Behramkale’deydik. Güneşin yüzünü bolca gösterdiği bir bahar günü yeniden dolaşmak istemiştik bu cennet köşesini. Bir kez daha izledikten sonra akropoldeki sütunların arasından Midilli’yi, adet olduğu üzere çektikten sonra birkaç kare fotoğrafı, doyumsuz manzarasıyla yamaçları gözünüzün önüne seren kahvehaneye oturmuştuk. Çayımızı yudumlamaya başladığımızda dökülmüştü sözler eşimin dudaklarından. ‘ İnsan hep burada yaşarsa, yine de ölür mü acaba?’ diye soruyordu. Daha doğrusu yüksek sesle düşünüyordu. Oldukça sessiz olan ortamda net bir biçimde duyabildiğimiz bir cevap geldi yakınlardan: ‘ Biraz daha çok yaşasa da ölüyor hanım kızım, mezarlığımız az ileride.’ Başımızı çevirdiğimizde gördük onu. Yetmişlerinde olduğunu düşünebileceğiniz, sıcak havaya karşın uzun kollu gömleğini giymiş, yakasındaki son düğmeyi de iliklemiş, güler yüzlü ve dinç görünümlü bir beydi. Hemen yanımızdaki masada sırtı bize dönük oturuyordu. Yüzünü bize doğru dönerek’ kuşkusuz daha sağlıklı yaşıyoruz ama sonuçta bize torpil de yok!’ dedi gülerek. Adım Yurdaer Tez. Emekli hakim. İzmir’de mi oturuyorsunuz? İnerken aracınızın plakası dikkatimi çekti de. ‘Evet’ cevabını verdiğimiz anda da ‘Hangi semtte?’ diye yeni sorusunu yöneltti. ‘ Karşıyaka’ cevabı yüzünde dalgalanmaya neden oldu. ‘ Özür dilerim’ dedi, sandalyesini hafif çevirdi, masamızın üçüncü konuğuydu. 

*** 

Birden arka tarafa doğru döndü: ‘Salih üç çay getir bize’ dedi.’ Soldaki demlikten olsun!’ 

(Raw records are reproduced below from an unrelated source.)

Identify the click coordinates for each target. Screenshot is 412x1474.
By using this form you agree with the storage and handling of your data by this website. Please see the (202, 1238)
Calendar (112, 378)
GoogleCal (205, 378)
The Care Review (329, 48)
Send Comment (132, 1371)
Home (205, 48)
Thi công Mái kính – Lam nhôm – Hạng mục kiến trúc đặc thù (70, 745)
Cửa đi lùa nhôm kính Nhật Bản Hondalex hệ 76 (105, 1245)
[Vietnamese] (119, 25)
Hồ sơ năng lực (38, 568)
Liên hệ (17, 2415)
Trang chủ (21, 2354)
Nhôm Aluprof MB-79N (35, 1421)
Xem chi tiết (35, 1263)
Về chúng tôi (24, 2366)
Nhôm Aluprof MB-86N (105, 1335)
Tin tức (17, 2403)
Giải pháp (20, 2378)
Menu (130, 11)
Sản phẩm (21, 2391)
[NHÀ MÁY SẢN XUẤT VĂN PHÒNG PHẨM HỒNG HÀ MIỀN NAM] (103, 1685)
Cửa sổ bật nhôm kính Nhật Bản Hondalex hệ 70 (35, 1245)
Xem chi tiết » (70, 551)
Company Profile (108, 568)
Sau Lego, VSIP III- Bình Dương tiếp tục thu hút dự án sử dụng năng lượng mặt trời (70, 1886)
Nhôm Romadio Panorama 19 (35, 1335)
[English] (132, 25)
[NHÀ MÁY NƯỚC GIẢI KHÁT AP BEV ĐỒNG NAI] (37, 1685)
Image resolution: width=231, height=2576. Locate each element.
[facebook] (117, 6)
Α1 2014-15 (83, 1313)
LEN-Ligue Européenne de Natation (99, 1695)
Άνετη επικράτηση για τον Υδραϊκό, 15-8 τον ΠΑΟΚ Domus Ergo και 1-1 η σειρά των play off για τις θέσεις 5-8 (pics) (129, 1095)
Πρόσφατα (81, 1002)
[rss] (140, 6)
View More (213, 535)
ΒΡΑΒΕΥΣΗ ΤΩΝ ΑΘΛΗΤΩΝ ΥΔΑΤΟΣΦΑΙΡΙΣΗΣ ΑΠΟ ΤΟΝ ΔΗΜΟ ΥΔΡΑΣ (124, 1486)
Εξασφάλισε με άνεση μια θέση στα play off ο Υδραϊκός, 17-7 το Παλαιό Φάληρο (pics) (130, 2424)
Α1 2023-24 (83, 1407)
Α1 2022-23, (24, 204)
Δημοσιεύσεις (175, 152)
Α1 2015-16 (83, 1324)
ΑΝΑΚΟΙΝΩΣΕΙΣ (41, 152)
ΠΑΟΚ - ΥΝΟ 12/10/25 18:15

Sonra söz onundu artık. Son derece akıcı bir şekilde, düzgün Türkçeyle özetleyiverdi yaşamını. Otuz altı yıl yurdun dört bir yanında hakimlik yaptığını, görev yaptığı yerler içinde en çok İzmir’i sevdiğini, altı yıl Karşıyaka’da oturduklarını, Denizli’de çalışırken Emniyet Müdürü ile arasında geçen bir tartışmadan sonra da mesleğini bırakmaya karar verdiğini, eşinin ve çocuklarının buna karşı çıktığını bir çırpıda anlatıverdi. Önce İzmir’e yerleşmek istediklerini ancak eşinin büyük şehir istemiyorum artık demesi üzerine bir süre Akçay’da yaşadıklarını, daha sonra da Behramkale’de bir ev yaptırarak buraya yerleştiklerini ekleyiverdi. 

‘Peki, memnun oldunuz mu yaşadığınız hayattan, aldığınız kararlar sonrası?’ Soru eşimden gelmişti. 

‘ Memnunduk her şeyiyle, geçen yıla kadar. Yaklaşık otuz yıl burada birlikte, çok güzel yaşadık. Lakin, geçen yıl, o illet geldi ve üç ayda aldı gülümü elimden. Artık zor geliyor ama onun olduğu yerden ayrılamam.’ 

Tam sözlerinin burasında , kahvenin bir köşesinde duran eski radyodan ısmarlama gibi bir şarkı geliyordu: 

Geçiyor günler ömür doluyor 

Yine sensiz sabah oluyor 

İçime hep hüzün doluyor 

Yine sensiz sabah oluyor.. diyordu Yıldırım Gürses. 

Gözleri buğulanıyor birden. Yüzünü çeviriyor hafiften yana doğru, elleri gözyaşlarına uzanıyor utanarak sanki. Saniyeler sonra dönüyor bize doğru. ‘Kusura bakmayın, yaşlılık. Tek başına yaşamak meğer ne zormuş şu yaşamda.’ 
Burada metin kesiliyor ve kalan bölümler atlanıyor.